__Records to process__
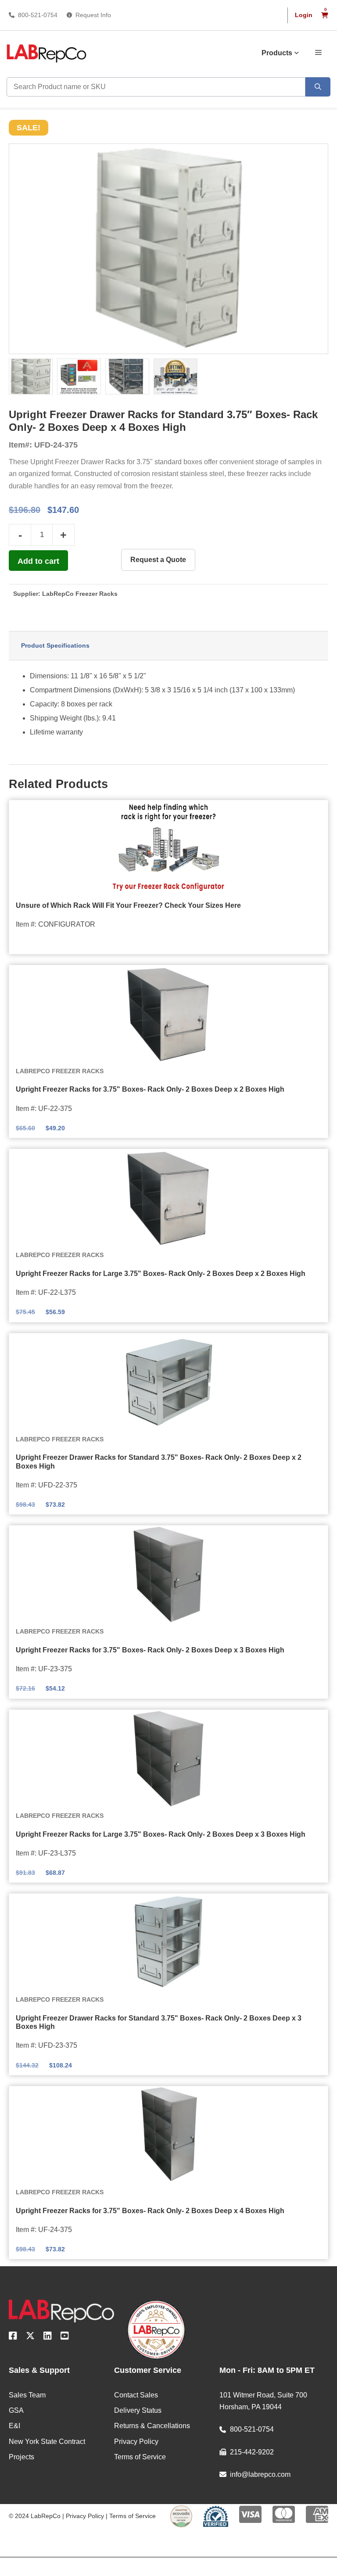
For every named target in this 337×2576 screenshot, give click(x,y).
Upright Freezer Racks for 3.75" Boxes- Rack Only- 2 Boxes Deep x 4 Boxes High (150, 2210)
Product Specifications (55, 645)
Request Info (93, 14)
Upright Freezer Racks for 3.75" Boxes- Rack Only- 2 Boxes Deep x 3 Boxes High (150, 1650)
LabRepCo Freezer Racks (80, 593)
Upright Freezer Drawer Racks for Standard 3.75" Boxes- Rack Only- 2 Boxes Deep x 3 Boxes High (158, 2022)
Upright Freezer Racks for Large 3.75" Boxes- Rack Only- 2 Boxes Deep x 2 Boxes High (160, 1273)
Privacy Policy (85, 2515)
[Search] (317, 87)
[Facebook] (13, 2337)
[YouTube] (65, 2337)
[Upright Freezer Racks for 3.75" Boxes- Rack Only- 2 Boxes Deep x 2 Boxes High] (168, 1013)
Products (277, 53)
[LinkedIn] (47, 2337)
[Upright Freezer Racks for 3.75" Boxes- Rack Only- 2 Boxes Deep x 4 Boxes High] (168, 2134)
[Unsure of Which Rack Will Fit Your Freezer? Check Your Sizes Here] (168, 848)
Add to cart (38, 561)
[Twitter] (30, 2337)
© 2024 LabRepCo (35, 2515)
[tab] (168, 645)
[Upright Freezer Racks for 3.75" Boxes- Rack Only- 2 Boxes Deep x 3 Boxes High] (168, 1574)
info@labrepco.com (260, 2474)
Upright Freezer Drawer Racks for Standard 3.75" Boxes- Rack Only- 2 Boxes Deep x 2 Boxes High (158, 1461)
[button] (318, 51)
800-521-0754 (37, 14)
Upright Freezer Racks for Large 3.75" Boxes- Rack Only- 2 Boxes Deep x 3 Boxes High (160, 1834)
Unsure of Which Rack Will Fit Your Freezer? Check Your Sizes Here (128, 905)
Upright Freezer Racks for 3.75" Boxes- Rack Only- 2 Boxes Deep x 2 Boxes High (150, 1089)
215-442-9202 (252, 2452)
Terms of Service (132, 2515)
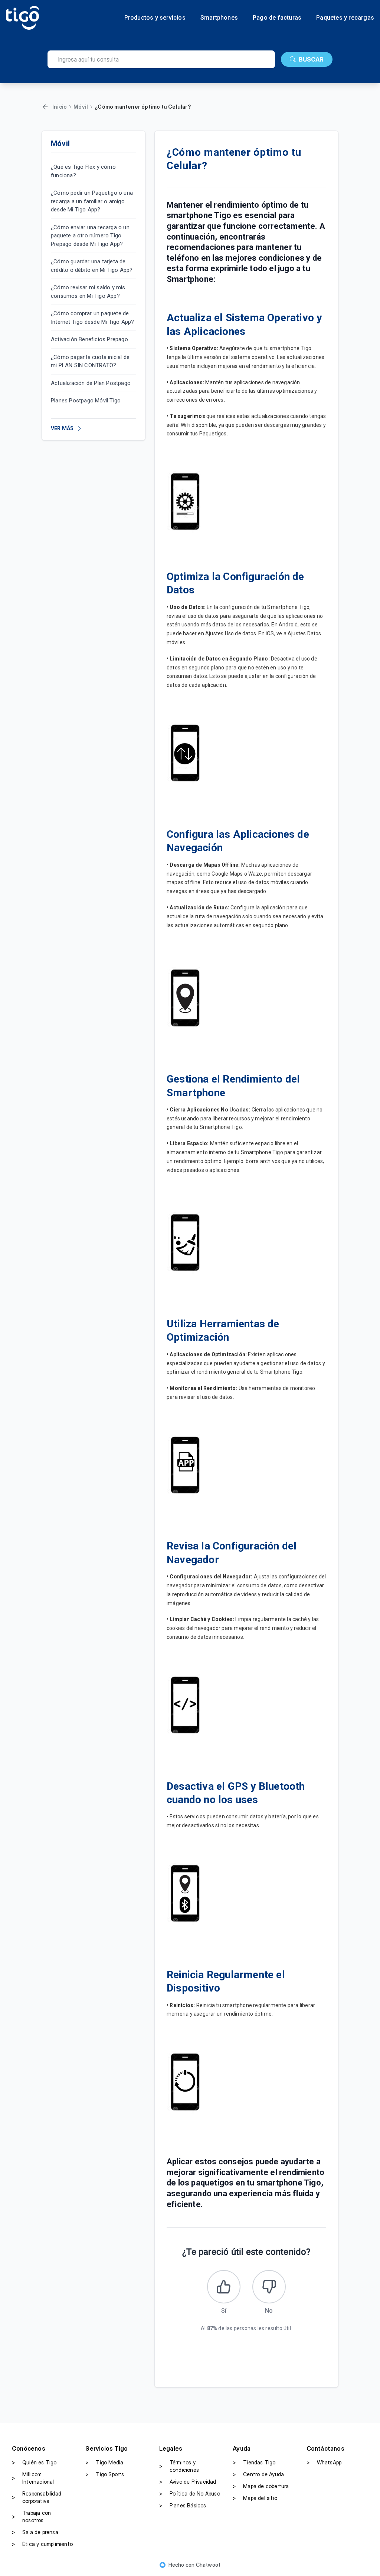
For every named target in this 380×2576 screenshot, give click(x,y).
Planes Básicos (182, 2505)
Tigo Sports (104, 2474)
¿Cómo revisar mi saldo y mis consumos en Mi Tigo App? (88, 291)
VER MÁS (62, 428)
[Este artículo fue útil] (223, 2286)
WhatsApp (324, 2462)
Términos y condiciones (179, 2466)
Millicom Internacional (33, 2478)
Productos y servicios (155, 18)
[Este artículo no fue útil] (269, 2286)
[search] (161, 59)
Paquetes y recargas (345, 18)
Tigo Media (104, 2462)
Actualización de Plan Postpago (91, 383)
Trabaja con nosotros (31, 2516)
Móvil (80, 106)
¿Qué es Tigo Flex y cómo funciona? (83, 171)
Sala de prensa (35, 2532)
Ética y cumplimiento (42, 2544)
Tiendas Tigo (254, 2462)
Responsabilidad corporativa (36, 2497)
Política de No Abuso (189, 2493)
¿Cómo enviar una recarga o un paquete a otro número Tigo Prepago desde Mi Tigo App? (90, 235)
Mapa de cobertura (261, 2486)
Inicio (59, 106)
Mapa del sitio (255, 2498)
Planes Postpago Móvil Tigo (86, 400)
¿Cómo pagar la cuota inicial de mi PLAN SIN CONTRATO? (90, 361)
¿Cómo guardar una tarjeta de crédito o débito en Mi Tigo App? (91, 265)
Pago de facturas (277, 18)
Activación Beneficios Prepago (89, 339)
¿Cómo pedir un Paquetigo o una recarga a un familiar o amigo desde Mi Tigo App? (92, 201)
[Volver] (45, 107)
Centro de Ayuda (258, 2474)
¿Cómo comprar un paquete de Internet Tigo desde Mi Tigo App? (92, 317)
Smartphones (219, 18)
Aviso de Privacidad (187, 2481)
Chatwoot (208, 2565)
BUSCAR (311, 59)
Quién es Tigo (34, 2462)
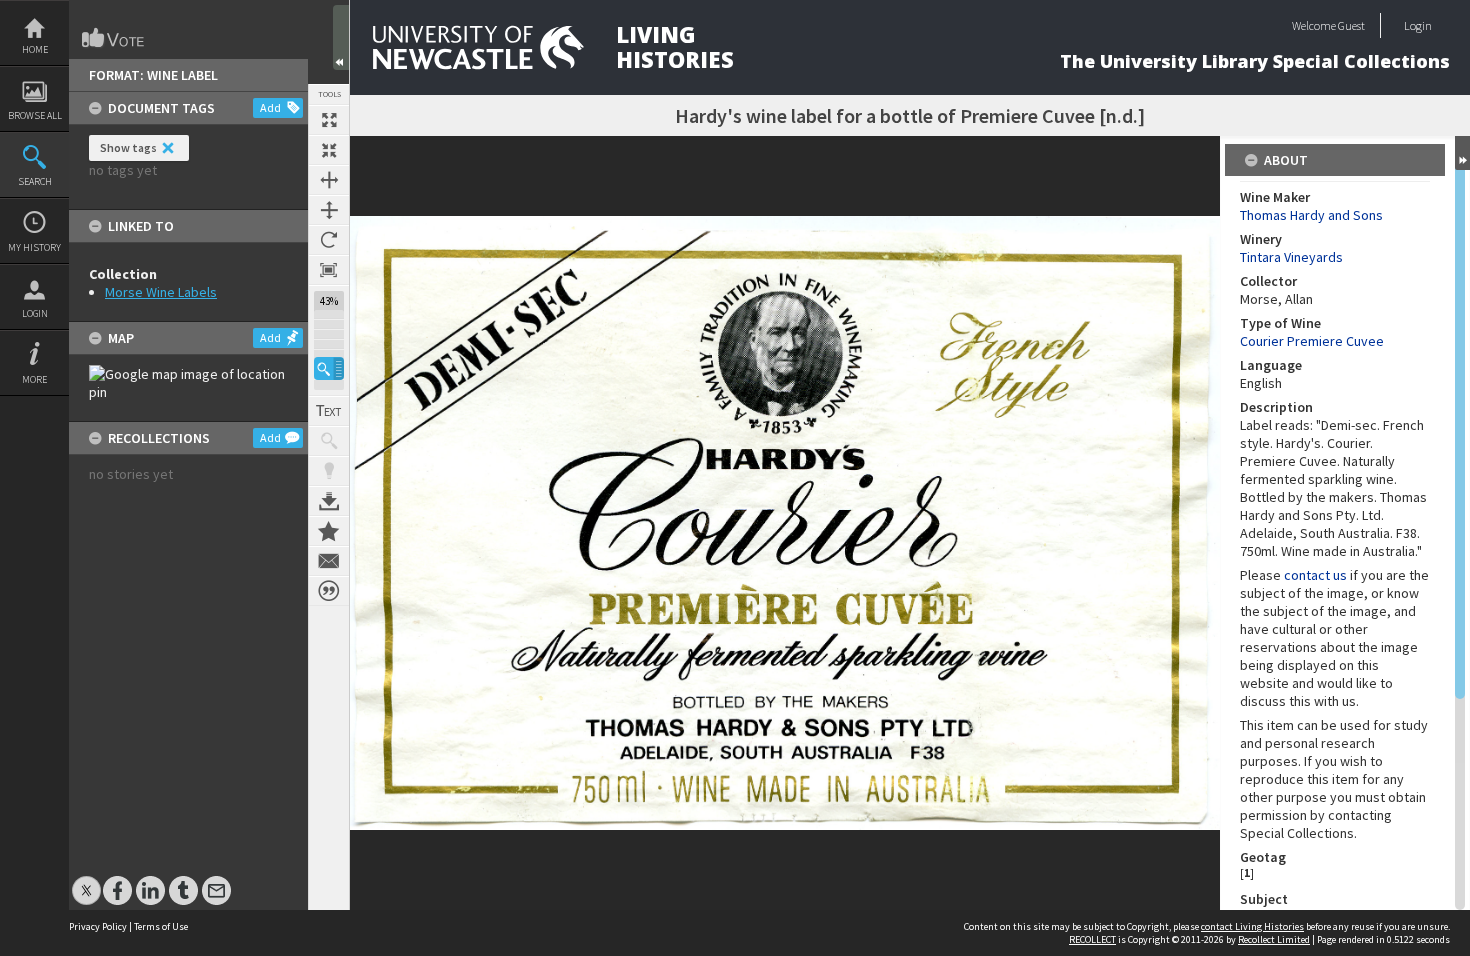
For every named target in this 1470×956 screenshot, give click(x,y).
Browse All (35, 115)
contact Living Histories (1252, 926)
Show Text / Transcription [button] (329, 411)
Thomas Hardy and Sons (1311, 215)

__Required action__
Give the lines from the one containing "Aviso de Privacidad (187, 2481)" through the final line of the material again, exactly and in full, but without pictures.

__Solution for this task__
Aviso de Privacidad (187, 2481)
Chatwoot (208, 2565)
BUSCAR (311, 59)
Quién es Tigo (34, 2462)
For every named target in this 1470×956 screenshot, give click(x,y).
Browse All (35, 115)
contact Living Histories (1252, 926)
Show Text / Transcription [button] (329, 411)
Thomas Hardy and Sons (1311, 215)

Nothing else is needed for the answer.